Argentina has suffered with odious debt owed to foreign colonial powers for 200 years.

Today, Argentina is trapped in $44 billion of debt with the US-dominated International Monetary Fund (IMF).

This dollar-denominated foreign debt has led to a constant drain of foreign currency out of Argentina, fueling high levels of inflation.

Argentina’s President Alberto Fernández visited China and Russia in February 2022, seeking alternatives to the US-dominated financial system, and joining Beijing’s Belt and Road Initiative.

Argentina has also applied to join the extended BRICS+ bloc, with Brazil, Russia, India, China, and South Africa. Buenos Aires attended the group’s 2022 summits at Beijing’s invitation.

As former president, Lula was himself a co-founder of the BRICS.

Both Brazil and Argentina are already part of a South American trade bloc, known as Mercosur (Mercado Común del Sur, or Common Market of the South).

Lula has for years emphasized the importance of economic and political integration of Latin America and the Caribbean.

Immediately after returning to office in January, Lula moved to revive and strengthen regional institutions like CELAC, UNASUR, and Mercosur.

Brazil’s previous far-right President Jair Bolsonaro had sought to sabotage these organizations, withdrawing or suspending the country’s membership and instead aligning the South American giant closely with the United States.

Bolsonaro came to power thanks to two US-backed political coups in Brazil, including a parliamentary putsch against Workers’ Party President Dilma Rousseff in 2016 and the politically motivated imprisonment of Lula on false charges in the lead-up to the 2018 election.

Soon after entering office, Bolsonaro traveled to Virginia to visit CIA headquarters.

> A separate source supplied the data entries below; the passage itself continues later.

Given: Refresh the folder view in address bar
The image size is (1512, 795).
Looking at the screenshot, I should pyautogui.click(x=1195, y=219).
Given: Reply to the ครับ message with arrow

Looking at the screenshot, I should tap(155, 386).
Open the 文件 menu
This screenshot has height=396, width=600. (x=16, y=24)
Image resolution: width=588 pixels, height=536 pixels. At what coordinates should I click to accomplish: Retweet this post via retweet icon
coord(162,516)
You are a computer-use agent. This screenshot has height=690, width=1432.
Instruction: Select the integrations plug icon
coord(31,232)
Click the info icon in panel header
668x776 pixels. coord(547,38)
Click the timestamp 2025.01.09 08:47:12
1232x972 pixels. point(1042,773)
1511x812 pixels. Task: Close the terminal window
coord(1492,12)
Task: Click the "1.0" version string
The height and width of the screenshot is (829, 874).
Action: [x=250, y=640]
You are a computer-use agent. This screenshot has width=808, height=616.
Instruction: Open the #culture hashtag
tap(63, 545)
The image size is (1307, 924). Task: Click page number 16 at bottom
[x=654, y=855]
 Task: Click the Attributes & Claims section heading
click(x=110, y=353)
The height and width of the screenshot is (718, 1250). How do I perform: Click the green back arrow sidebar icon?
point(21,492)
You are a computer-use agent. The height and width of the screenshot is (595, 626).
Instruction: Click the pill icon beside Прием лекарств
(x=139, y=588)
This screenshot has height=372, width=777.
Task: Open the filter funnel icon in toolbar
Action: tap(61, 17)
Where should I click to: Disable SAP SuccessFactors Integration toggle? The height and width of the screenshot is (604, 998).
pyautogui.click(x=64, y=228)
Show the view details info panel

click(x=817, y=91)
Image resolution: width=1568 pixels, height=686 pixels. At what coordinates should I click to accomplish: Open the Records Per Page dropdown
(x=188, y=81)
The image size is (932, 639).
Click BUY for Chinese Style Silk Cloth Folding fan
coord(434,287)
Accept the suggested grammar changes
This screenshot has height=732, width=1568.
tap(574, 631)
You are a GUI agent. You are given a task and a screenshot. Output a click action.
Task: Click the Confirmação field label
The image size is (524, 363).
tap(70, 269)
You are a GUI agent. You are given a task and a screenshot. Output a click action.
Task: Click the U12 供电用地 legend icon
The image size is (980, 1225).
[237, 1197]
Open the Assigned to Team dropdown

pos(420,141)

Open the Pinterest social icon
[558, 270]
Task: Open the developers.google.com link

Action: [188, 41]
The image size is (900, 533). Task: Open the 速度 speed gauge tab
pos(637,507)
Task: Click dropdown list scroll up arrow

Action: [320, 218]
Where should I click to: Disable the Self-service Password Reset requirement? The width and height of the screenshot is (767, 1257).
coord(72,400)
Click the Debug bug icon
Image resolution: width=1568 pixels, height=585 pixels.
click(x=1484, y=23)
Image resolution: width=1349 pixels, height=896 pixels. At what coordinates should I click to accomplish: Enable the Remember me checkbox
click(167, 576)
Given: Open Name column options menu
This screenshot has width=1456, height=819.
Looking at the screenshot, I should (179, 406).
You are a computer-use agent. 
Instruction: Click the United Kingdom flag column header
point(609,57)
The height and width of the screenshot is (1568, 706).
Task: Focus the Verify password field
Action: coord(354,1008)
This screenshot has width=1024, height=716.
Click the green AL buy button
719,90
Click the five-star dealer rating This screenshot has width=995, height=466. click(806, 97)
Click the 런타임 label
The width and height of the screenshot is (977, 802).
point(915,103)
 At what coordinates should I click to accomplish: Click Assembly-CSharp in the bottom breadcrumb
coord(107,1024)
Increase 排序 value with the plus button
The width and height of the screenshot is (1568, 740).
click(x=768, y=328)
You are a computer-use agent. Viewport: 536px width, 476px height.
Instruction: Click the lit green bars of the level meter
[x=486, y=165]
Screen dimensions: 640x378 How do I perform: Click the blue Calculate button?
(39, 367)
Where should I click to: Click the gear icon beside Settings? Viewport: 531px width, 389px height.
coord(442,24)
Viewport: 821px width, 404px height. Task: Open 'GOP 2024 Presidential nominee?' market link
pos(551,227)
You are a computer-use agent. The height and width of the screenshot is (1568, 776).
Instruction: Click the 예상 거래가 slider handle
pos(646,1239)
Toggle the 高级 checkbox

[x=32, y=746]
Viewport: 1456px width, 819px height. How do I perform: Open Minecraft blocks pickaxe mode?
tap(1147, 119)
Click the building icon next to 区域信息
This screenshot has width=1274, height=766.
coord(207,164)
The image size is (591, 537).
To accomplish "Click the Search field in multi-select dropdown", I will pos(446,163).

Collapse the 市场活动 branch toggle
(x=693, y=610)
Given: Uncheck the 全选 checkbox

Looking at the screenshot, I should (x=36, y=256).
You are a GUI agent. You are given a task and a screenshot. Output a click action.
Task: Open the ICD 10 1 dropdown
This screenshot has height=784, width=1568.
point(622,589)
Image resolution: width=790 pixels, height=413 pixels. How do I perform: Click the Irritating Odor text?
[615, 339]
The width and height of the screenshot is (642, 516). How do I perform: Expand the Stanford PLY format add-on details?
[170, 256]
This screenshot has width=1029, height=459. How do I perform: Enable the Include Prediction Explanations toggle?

Fearing legal consequences in Brazil for his flagrant corruption and for policies that caused the mass deaths of citizens, Bolsonaro fled to Florida two days before his term ended. He has since been living in the United States as a fugitive from justice.

2 Comments

2 Comments

  1. Richard Mitchell

    2023-01-25 at 07:30

    Aren’t all “retired” politicians “fugitives from justice”? Sitting politicians are called “persons of interest”.

  2. Blue Prince

    2023-01-29 at 20:07

    Bolsonaro is a fugitive from justice and Edward Snowden and Julian Assange are fugitives from injustice.
    I hope the Sur proves to be successful and reduces Latin America’s dependence on the All Mighty Dollar.
    If this works, the rest of Latin America including Mexico will become a part of it.